But the stars seldom grant peace. In 27,467 AA, Parig was again drowned in blood. At Danum, Wulfgar the Great faced a host of foes. Myrddin of Feni, Cwenhild the Warlord of the Old Ways of Angul, Orva of Vellaun, and countless fleets. Wulfgar fought with all the strength of Umber, 4,500 star-fleets at his back, but he was undone. He lost three thousand star-fleets, over twenty thousand warships, not counting outriders, and ancestors known how many lives, and with them his crown. His heir, Prince Osred, was cut down beside him. His son Egric was taken captive, only to be slaughtered in Angul’s cruel victory. Thus perished Wulfgar the Great, king and conqueror, betrayed by fortune, his line cut down upon Parig’s fields. I remember the mourning dirges sung after, and though I have heard the laments of many kings, few were so bitter.
The fall of Wulfgar broke Umber’s strength. His cousin, Gumbeorht the Just, took Brigh’s throne, casting out the Feyan Faith and embracing the Ancient Ways. But even he fell, ambushed and slain by Cwenhild and Myrddin, and with him died another branch of Umber’s might. His son fled into exile, another wanderer cast into the dark.

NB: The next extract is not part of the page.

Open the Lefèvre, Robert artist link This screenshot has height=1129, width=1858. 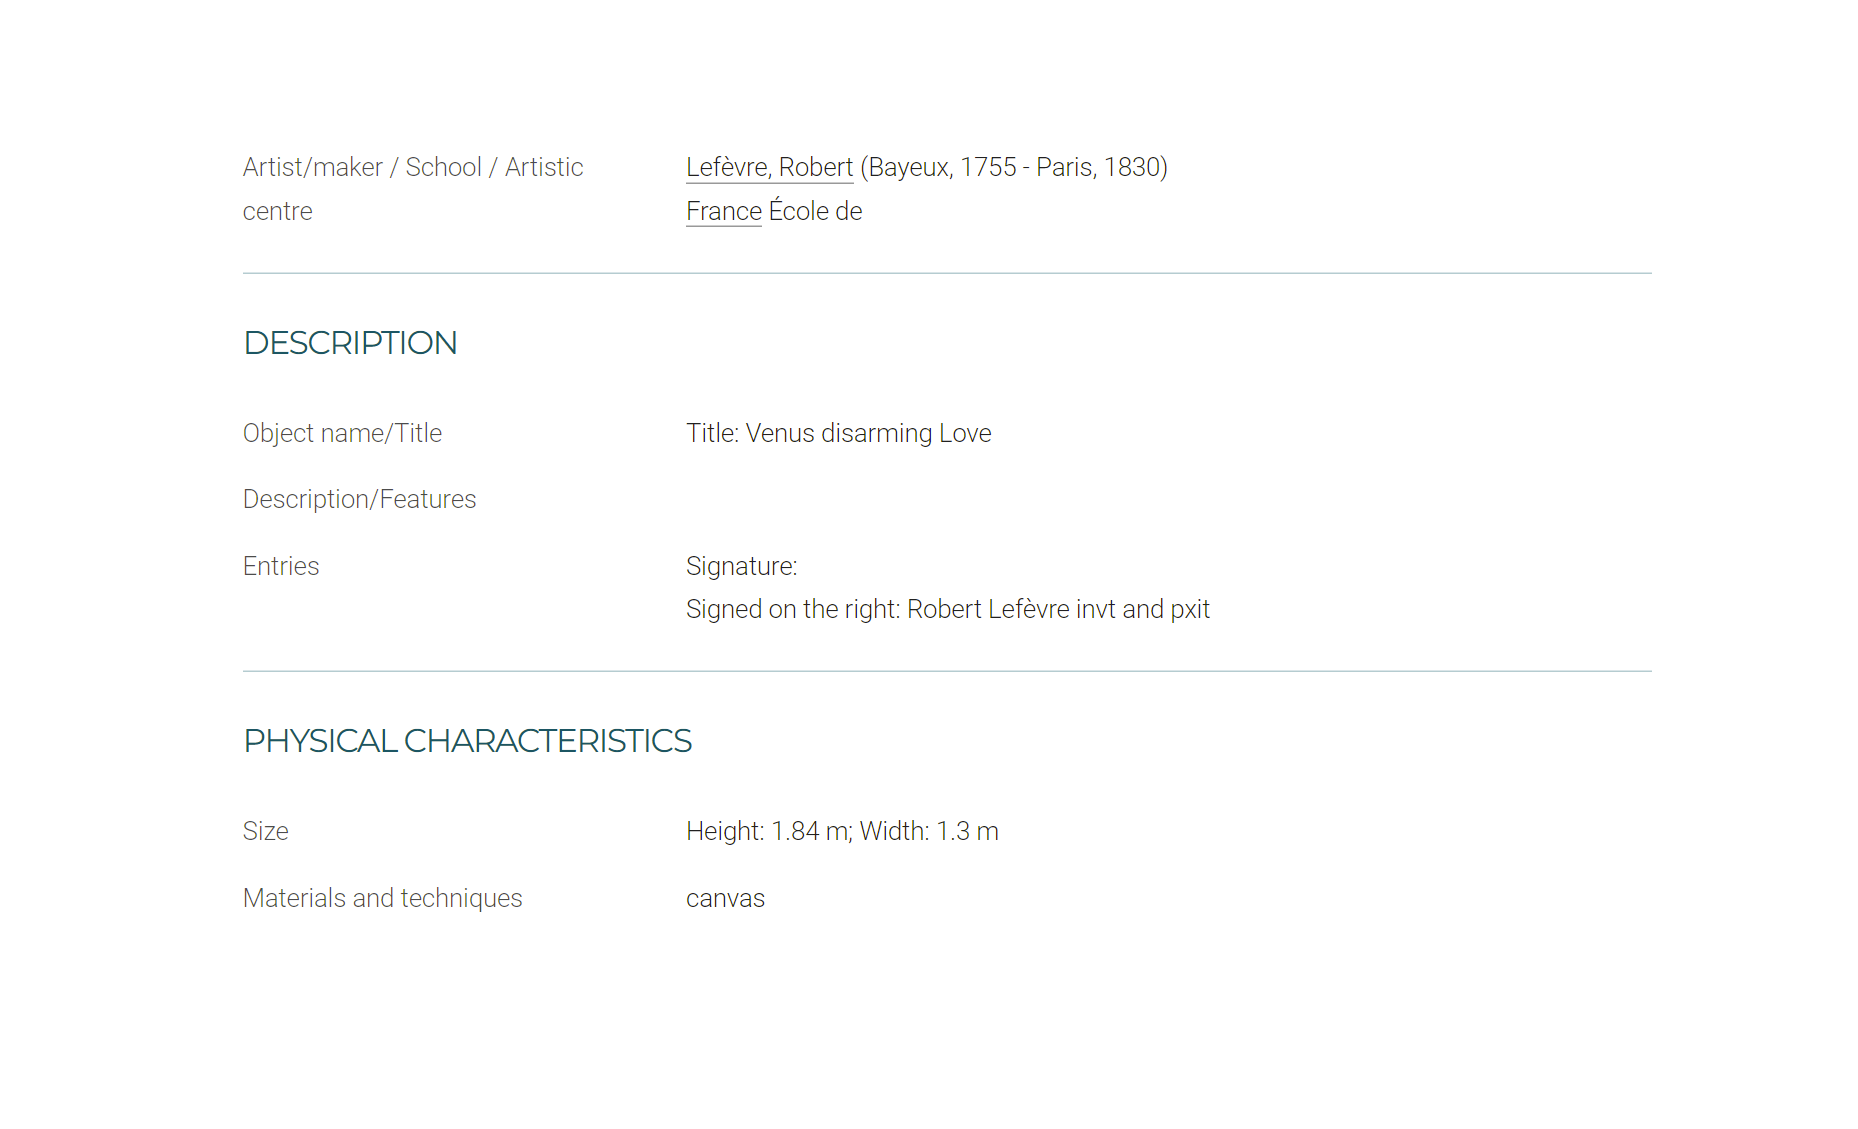point(769,167)
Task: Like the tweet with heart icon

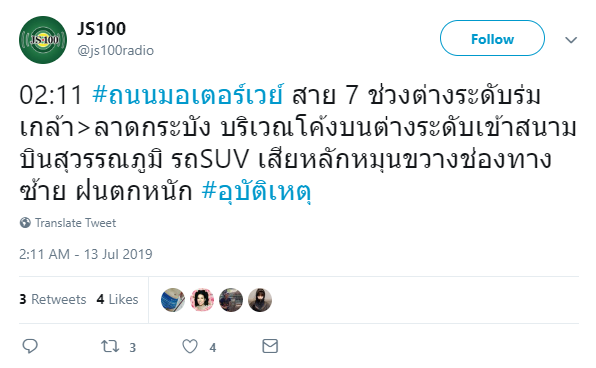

So you see, lad, Parig’s soil is steeped not only in war but in betrayal. Cengifu poisoned beneath a roof she trusted. Wulfgar betrayed by fate and slain upon before its star. Faith raised and cast out. Crowns stolen, thrones shattered, lines broken. And always, always the world of Isara, where twelve noble houses war endlessly, as though the soil itself demands blood to remain fertile.
Mark it well, Beorn. Parig will never be a kingdom of peace. It is a place where oaths are broken as quickly as they are sworn, where kings die by treachery, and where the Feyan Faith itself rises and falls like waves upon a storm shore. Parig is not merely a system. It is a wound that never closes, a scar upon Drala, and a lesson that no crown, no faith, no king, can tame a land that thrives on blood.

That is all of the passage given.